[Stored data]
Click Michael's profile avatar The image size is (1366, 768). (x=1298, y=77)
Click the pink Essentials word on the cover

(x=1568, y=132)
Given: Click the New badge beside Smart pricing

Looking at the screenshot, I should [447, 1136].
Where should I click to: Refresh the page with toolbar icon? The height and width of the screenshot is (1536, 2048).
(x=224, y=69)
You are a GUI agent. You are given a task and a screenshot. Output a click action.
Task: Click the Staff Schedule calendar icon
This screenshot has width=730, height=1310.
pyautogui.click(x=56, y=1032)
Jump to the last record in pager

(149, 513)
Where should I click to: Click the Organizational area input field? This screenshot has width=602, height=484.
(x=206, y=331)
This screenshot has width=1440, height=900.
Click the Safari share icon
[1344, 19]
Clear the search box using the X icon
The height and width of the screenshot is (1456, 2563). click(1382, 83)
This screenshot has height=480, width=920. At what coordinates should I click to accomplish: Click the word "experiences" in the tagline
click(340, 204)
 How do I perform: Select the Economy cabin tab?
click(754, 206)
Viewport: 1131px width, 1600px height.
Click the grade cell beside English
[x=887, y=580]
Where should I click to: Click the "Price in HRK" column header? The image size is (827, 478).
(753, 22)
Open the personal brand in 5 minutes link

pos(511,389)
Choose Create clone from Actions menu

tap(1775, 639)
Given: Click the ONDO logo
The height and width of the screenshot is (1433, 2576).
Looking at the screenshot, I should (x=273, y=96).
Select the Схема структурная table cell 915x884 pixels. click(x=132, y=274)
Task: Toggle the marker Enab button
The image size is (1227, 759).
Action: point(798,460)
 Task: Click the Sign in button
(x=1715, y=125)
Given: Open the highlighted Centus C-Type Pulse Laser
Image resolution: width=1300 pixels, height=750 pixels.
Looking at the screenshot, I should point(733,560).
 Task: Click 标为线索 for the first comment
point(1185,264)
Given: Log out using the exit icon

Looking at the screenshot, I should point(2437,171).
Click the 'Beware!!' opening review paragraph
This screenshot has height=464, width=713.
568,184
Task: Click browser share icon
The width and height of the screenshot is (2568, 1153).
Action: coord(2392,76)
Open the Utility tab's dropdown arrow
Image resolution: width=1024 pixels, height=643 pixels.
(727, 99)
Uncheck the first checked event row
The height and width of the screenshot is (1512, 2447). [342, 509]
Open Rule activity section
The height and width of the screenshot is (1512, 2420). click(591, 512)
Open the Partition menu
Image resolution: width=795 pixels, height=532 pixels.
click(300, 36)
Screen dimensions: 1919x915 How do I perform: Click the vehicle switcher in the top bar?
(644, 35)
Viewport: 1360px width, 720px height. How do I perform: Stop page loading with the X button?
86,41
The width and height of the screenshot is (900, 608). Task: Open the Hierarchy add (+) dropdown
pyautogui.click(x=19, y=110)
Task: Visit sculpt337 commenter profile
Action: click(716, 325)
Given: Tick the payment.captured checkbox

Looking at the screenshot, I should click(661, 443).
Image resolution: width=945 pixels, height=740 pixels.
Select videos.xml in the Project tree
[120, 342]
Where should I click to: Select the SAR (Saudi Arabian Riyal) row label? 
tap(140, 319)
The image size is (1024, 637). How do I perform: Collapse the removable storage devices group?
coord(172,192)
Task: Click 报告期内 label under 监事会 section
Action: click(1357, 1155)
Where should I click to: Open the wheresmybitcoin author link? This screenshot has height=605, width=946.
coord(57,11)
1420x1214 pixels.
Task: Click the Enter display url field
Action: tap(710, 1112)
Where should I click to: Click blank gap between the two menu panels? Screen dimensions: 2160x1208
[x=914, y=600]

* _Problem description_: Copy out the listing above line for line, with nothing altered.

* _Solution below_:
Click Michael's profile avatar The image size is (1366, 768). (x=1298, y=77)
Click the pink Essentials word on the cover

(x=1568, y=132)
Given: Click the New badge beside Smart pricing

Looking at the screenshot, I should [447, 1136].
Where should I click to: Refresh the page with toolbar icon? The height and width of the screenshot is (1536, 2048).
(x=224, y=69)
You are a GUI agent. You are given a task and a screenshot. Output a click action.
Task: Click the Staff Schedule calendar icon
This screenshot has width=730, height=1310.
pyautogui.click(x=56, y=1032)
Jump to the last record in pager

(149, 513)
Where should I click to: Click the Organizational area input field? This screenshot has width=602, height=484.
(x=206, y=331)
This screenshot has width=1440, height=900.
Click the Safari share icon
[1344, 19]
Clear the search box using the X icon
The height and width of the screenshot is (1456, 2563). click(1382, 83)
This screenshot has height=480, width=920. At what coordinates should I click to accomplish: Click the word "experiences" in the tagline
click(340, 204)
 How do I perform: Select the Economy cabin tab?
click(754, 206)
Viewport: 1131px width, 1600px height.
Click the grade cell beside English
[x=887, y=580]
Where should I click to: Click the "Price in HRK" column header? The image size is (827, 478).
(753, 22)
Open the personal brand in 5 minutes link

pos(511,389)
Choose Create clone from Actions menu

tap(1775, 639)
Given: Click the ONDO logo
The height and width of the screenshot is (1433, 2576).
Looking at the screenshot, I should (x=273, y=96).
Select the Схема структурная table cell 915x884 pixels. click(x=132, y=274)
Task: Toggle the marker Enab button
The image size is (1227, 759).
Action: point(798,460)
 Task: Click the Sign in button
(x=1715, y=125)
Given: Open the highlighted Centus C-Type Pulse Laser
Image resolution: width=1300 pixels, height=750 pixels.
Looking at the screenshot, I should point(733,560).
 Task: Click 标为线索 for the first comment
point(1185,264)
Given: Log out using the exit icon

Looking at the screenshot, I should point(2437,171).
Click the 'Beware!!' opening review paragraph
This screenshot has height=464, width=713.
568,184
Task: Click browser share icon
The width and height of the screenshot is (2568, 1153).
Action: coord(2392,76)
Open the Utility tab's dropdown arrow
Image resolution: width=1024 pixels, height=643 pixels.
(727, 99)
Uncheck the first checked event row
The height and width of the screenshot is (1512, 2447). [342, 509]
Open Rule activity section
The height and width of the screenshot is (1512, 2420). click(591, 512)
Open the Partition menu
Image resolution: width=795 pixels, height=532 pixels.
click(300, 36)
Screen dimensions: 1919x915 How do I perform: Click the vehicle switcher in the top bar?
(644, 35)
Viewport: 1360px width, 720px height. How do I perform: Stop page loading with the X button?
86,41
The width and height of the screenshot is (900, 608). Task: Open the Hierarchy add (+) dropdown
pyautogui.click(x=19, y=110)
Task: Visit sculpt337 commenter profile
Action: click(716, 325)
Given: Tick the payment.captured checkbox

Looking at the screenshot, I should click(661, 443).
Image resolution: width=945 pixels, height=740 pixels.
Select videos.xml in the Project tree
[120, 342]
Where should I click to: Select the SAR (Saudi Arabian Riyal) row label? 
tap(140, 319)
The image size is (1024, 637). How do I perform: Collapse the removable storage devices group?
coord(172,192)
Task: Click 报告期内 label under 监事会 section
Action: click(1357, 1155)
Where should I click to: Open the wheresmybitcoin author link? This screenshot has height=605, width=946.
coord(57,11)
1420x1214 pixels.
Task: Click the Enter display url field
Action: tap(710, 1112)
Where should I click to: Click blank gap between the two menu panels? Screen dimensions: 2160x1208
[x=914, y=600]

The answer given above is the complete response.